Rob Klose (born December 28, 1977) is a Canadian researcher and Professor of Genetics at the Department of Biochemistry, University of Oxford. His research investigates how chromatin-based and epigenetic mechanisms contribute to the ways in which gene expression is regulated.

==Education==
Klose was an undergraduate student at the University of Waterloo in Ontario, Canada, where he graduated with Dean's Honors in Biology. He was a postgraduate student supervised by Adrian Bird at the Wellcome Centre for Cell Biology at the University of Edinburgh, Scotland, where he studied the methyl CpG binding protein MeCP2, part of the DNA methylation system, which is associated with Rett syndrome. He obtained his Doctor of Philosophy in 2005.

==Career and research==
Klose spent two years as a postdoctoral researcher in the laboratory of Yi Zhang, who was based at the University of North Carolina at Chapel Hill, identifying a novel family of histone lysine demethylase enzymes. He then moved to the University of Oxford where, in 2008, he established himself as a Principal Investigator at the Department of Biochemistry at Oxford supported by a Wellcome Trust career development fellowship. Five years after this, he secured a Wellcome Trust senior research fellowship. Since then, he has been a Monsanto senior research fellow, a post associated with Exeter College, Oxford, and in 2014 was appointed as professor of cell and molecular biology. In 2017 he was appointed Professor of Genetics, University of Oxford, a chair held at the department of biochemistry and associated with a fellowship at Keble College, Oxford.

Klose's work throughout his career has sought to explain how, during development, cell types with the same DNA use chromatin-based and epigenetic mechanisms to restrict gene expression to the correct complement of genes in a stable and heritable way.
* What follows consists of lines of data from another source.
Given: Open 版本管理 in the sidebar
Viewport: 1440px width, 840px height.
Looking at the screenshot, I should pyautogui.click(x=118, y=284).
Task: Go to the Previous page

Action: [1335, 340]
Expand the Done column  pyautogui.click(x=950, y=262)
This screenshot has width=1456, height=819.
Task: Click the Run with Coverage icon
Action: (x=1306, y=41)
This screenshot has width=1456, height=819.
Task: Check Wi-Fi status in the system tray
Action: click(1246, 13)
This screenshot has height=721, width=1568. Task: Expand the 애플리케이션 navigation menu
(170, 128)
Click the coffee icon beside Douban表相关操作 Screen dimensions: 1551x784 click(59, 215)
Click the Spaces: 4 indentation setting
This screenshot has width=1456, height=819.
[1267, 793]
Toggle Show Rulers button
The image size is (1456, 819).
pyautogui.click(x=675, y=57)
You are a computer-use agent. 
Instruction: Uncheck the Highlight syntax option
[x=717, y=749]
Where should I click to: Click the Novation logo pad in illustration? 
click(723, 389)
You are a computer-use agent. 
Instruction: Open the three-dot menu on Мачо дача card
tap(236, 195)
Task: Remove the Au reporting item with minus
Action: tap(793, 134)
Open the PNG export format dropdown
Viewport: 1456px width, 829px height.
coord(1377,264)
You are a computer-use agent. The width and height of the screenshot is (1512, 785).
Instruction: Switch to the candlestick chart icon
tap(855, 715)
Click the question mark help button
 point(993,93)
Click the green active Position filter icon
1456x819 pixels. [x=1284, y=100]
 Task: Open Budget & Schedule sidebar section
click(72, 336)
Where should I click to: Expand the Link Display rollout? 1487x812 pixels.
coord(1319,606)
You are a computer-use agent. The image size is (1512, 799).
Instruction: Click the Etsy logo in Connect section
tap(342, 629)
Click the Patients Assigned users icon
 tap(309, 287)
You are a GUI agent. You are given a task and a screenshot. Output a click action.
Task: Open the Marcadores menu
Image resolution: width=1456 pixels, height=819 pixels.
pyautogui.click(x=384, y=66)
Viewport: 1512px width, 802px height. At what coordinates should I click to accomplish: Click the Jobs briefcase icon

In particular, he has focused on understanding how DNA encoded regulatory elements in vertebrates, called CpG islands, help to achieve appropriately controlled gene usage.

===Awards and honours===
Klose was awarded a European Molecular Biology Organization (EMBO) young investigator programme fellowship in 2010 and was awarded a Lister Institute of Preventive Medicine Research prize in 2011. In recognition of his achievements as an early career stage scientist, he was awarded the Francis Crick Lecture by the Royal Society in 2015. He was elected EMBO Member in 2021 and elected a Fellow of the Royal Society in 2026.